#### [Assigned task]
Everything in the records must be copied exactly except the pictures.

#### [Supplied data]
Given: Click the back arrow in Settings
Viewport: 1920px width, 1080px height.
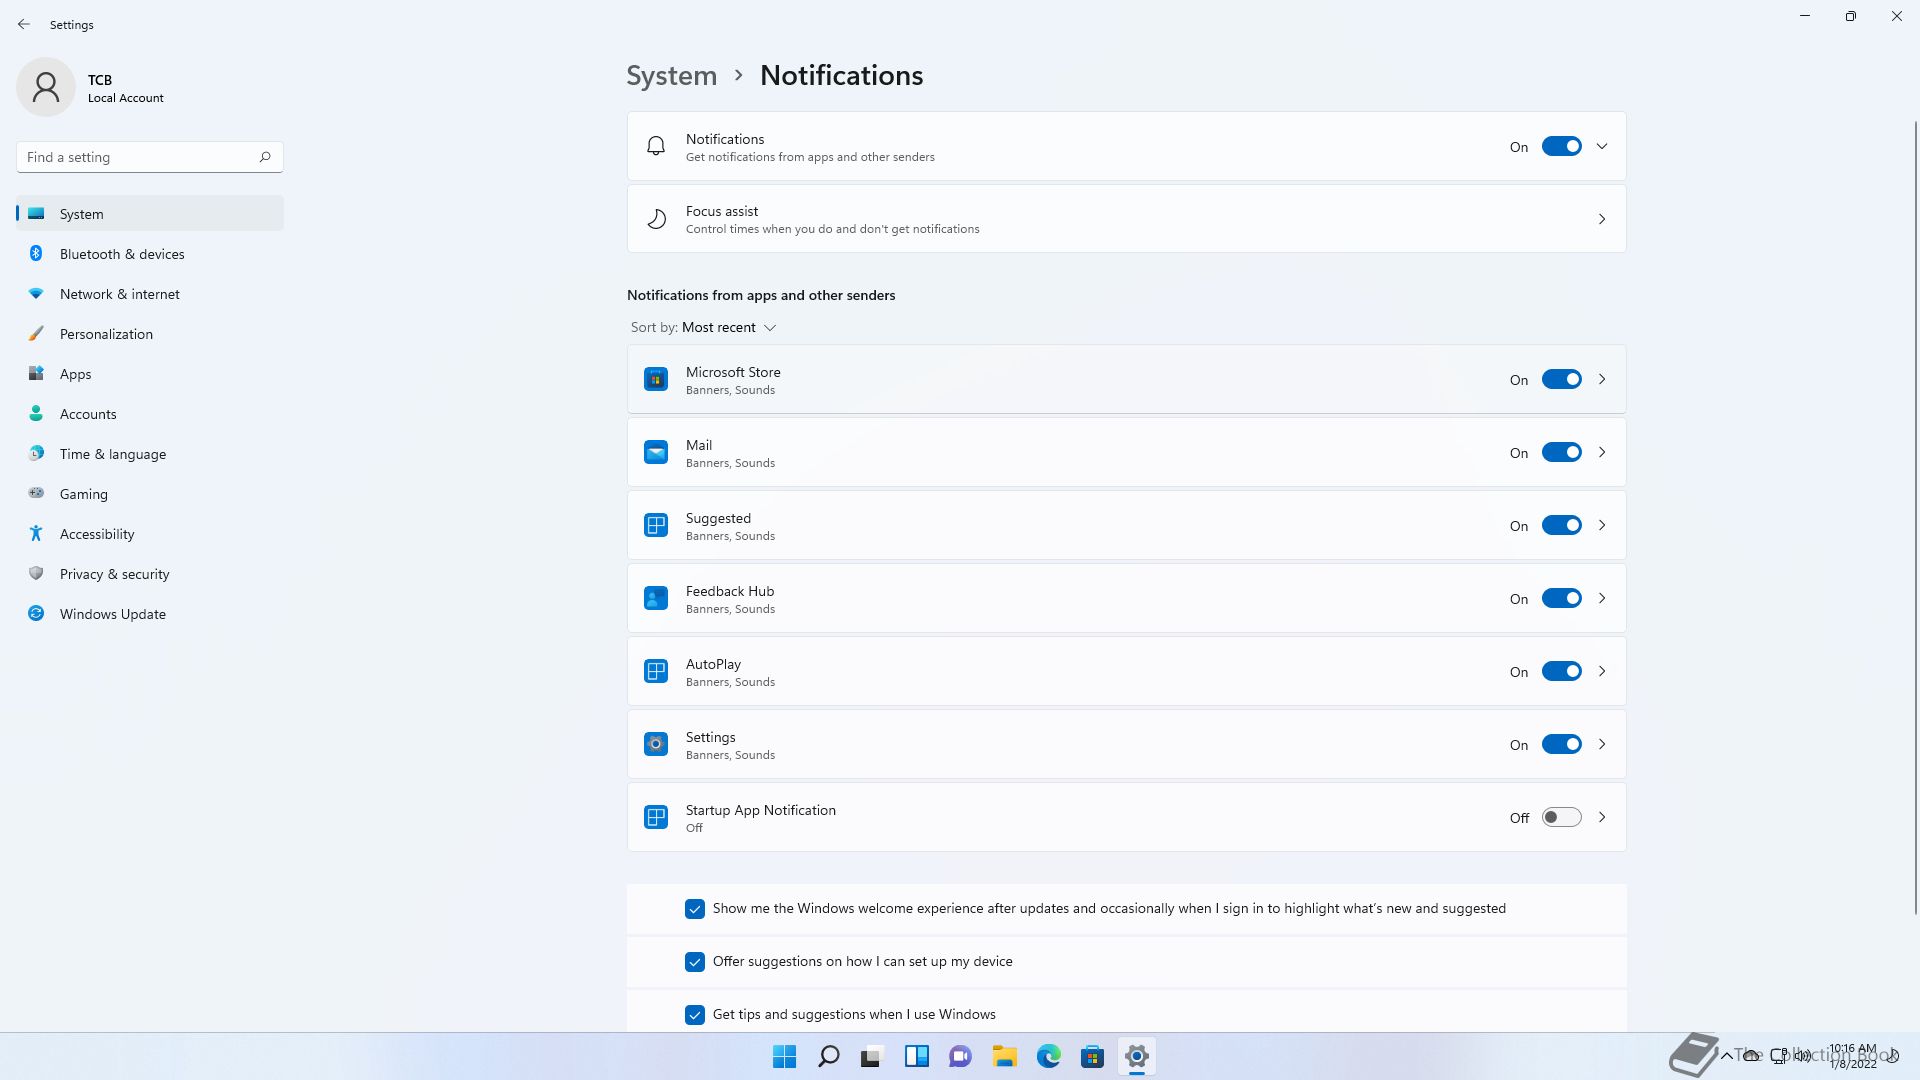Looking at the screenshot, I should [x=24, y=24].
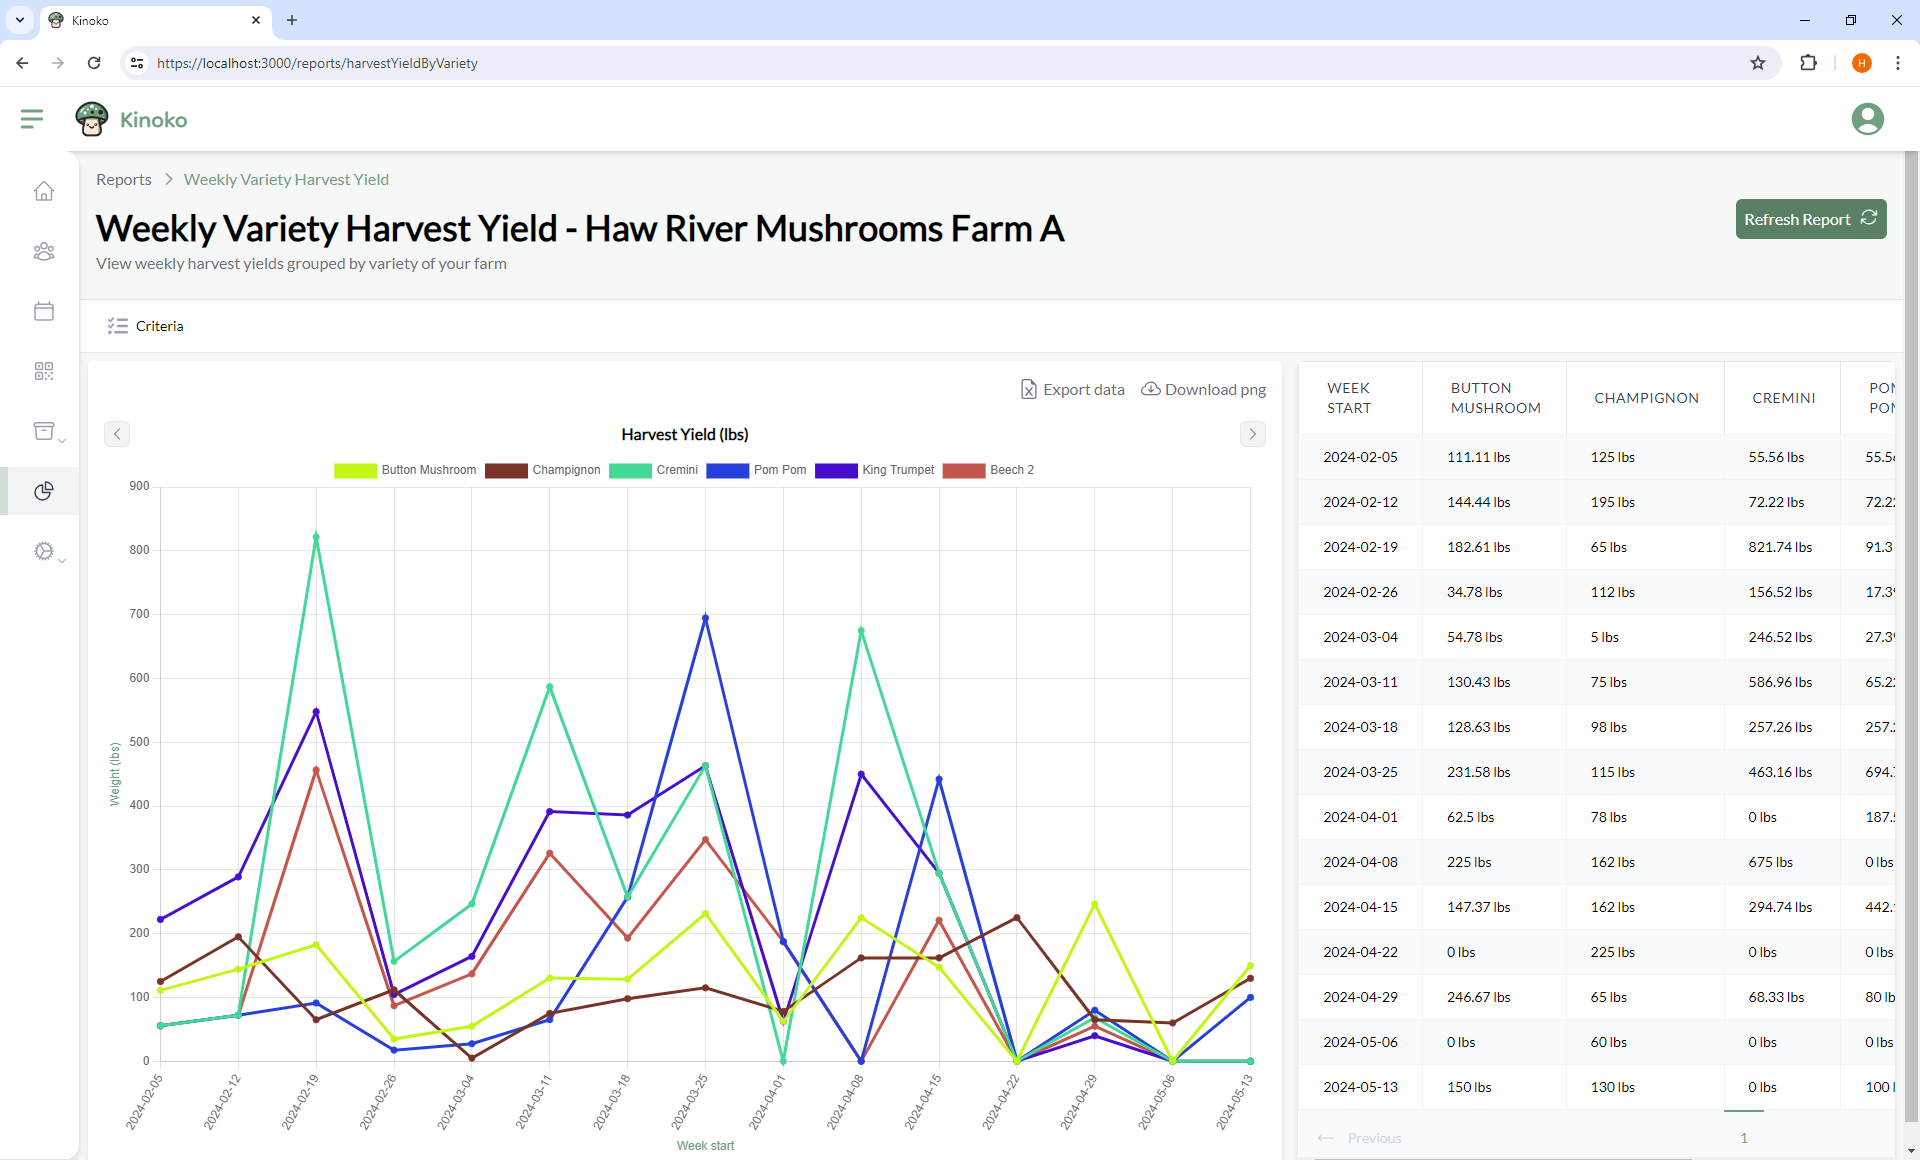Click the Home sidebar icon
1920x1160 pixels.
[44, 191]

#### [Response area]
Given: Click the back arrow in Settings
Viewport: 1920px width, 1080px height.
Looking at the screenshot, I should [x=24, y=24].
Click the Home sidebar icon
1920x1160 pixels.
[44, 191]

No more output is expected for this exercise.